As you add on layers, this gives you a new option-- dropping back a layer when you're in a mood, or too tired, or too pressed for time, or any one of the various reasons that will inevitably come up for not engaging in your new habit. If you're at Level 3, you can indulge yourself by dropping back to Level 2 on this occasion. Both sides win, and the basic habit survives intact.

You may have noticed a theme creeping into that last bit, regarding repetition, and yup, that's the next tip. People learn habits much faster if those new habits are linked to another regularly-occurring thing, and the new habit is done every time that regularly-occurring thing happens. Pavlov, people. This is not new science. What you are doing is spending the Impulse Drive energy at your disposal on mindfully, deliberately, wearing down a new rut in your brain. That way when you're out of IM energy, when you're not thinking, when you're just coasting on habit, the way that the habit goes is to push you right down that new rut.

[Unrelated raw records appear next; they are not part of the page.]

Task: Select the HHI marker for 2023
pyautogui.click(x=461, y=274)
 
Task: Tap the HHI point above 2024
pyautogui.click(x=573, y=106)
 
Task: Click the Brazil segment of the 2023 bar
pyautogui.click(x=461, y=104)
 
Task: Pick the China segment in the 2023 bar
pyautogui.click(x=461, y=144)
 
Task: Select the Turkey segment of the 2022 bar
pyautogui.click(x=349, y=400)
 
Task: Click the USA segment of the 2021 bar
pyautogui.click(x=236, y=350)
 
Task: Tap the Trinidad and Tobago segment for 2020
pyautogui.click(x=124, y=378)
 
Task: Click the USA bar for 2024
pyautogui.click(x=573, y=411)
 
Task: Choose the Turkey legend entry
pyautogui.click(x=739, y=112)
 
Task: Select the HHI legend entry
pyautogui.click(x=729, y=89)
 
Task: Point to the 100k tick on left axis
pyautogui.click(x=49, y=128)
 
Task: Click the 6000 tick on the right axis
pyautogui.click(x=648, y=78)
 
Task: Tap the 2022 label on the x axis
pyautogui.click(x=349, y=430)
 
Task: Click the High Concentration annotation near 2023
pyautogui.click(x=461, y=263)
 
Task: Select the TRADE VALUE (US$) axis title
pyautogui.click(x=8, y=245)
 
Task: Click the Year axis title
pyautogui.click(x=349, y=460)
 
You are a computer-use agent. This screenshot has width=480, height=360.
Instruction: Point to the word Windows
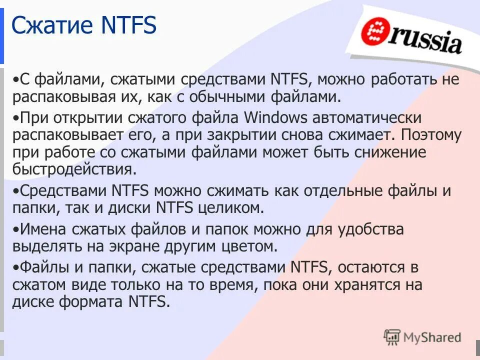coord(275,118)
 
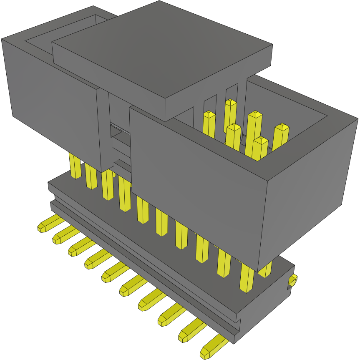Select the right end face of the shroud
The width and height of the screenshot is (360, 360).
pyautogui.click(x=309, y=188)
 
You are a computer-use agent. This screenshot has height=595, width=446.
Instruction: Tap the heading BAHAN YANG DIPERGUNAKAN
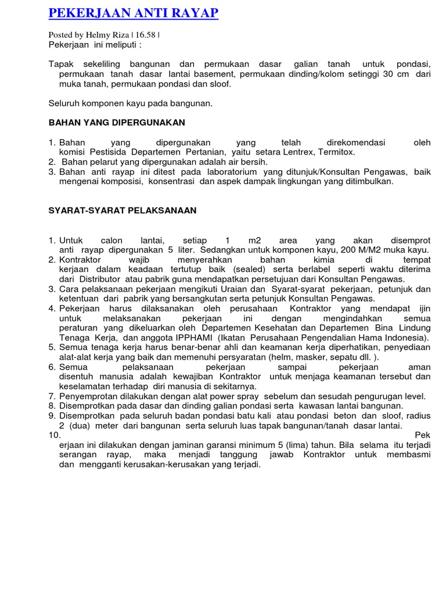pyautogui.click(x=116, y=123)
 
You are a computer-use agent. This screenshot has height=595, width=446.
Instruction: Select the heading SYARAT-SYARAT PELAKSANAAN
pyautogui.click(x=123, y=210)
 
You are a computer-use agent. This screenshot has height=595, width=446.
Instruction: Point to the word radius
pyautogui.click(x=418, y=416)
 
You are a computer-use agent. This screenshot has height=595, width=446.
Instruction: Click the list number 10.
pyautogui.click(x=54, y=435)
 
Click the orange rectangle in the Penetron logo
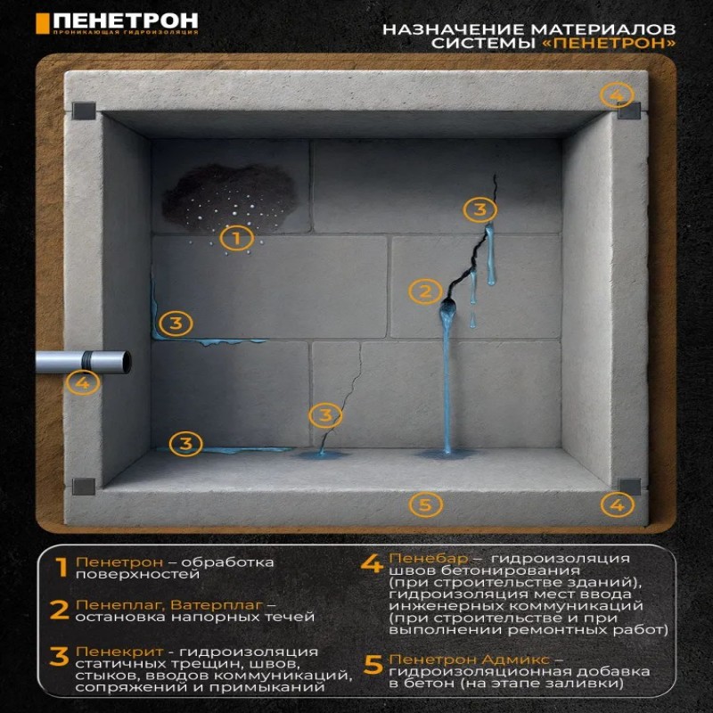click(42, 23)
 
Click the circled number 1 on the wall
click(236, 238)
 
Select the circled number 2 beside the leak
click(425, 291)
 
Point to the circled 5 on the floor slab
click(426, 504)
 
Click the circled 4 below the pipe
click(83, 382)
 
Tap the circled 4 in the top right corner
click(617, 95)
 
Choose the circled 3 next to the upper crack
click(480, 209)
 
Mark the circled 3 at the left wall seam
click(176, 324)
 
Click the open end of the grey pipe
click(126, 363)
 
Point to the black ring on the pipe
click(86, 362)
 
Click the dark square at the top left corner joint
click(84, 111)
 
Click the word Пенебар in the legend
click(429, 559)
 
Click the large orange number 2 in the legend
click(59, 610)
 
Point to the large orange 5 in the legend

Repeat, repeat, repeat. I know that many people do the thing where they only exercise three or four times a week, and if they can do that, and keep it up, that's cool. Me, I know myself well enough to realize that I needed a completely Pavlovian response-- morning = exercise. So far I don't have any daily routines in the evening that can possibly stack up to the magic of waking up, because the glorious thing about waking up is that there is no way I will ever not do that in the morning, except for when I die (and one assumes that I'll let myself off the hook for that one).

I've been told that it takes 21 days to form a new habit. I personally think it's more like 21 instances of if X occurs then Y. It may be a bullshit number, but I see it more like a goal-- the point at which I can add a new layer to my new activity.

These days, I'm trying to teach myself to brush my teeth after every meal. I need to buckle down and get hardcore about that for the next three weeks, I think; then we'll see some progress.


  • Just wanted to let you know that I really appreciated this post. You have simplified something for me. I too must ensure my responses are Pavlovian. Mine will be 'one early morning mug of tea = wide awake enough to jump on the exercise bike for at least 20minutes.' If I do that regularly, I get what seems like a chore out of the way.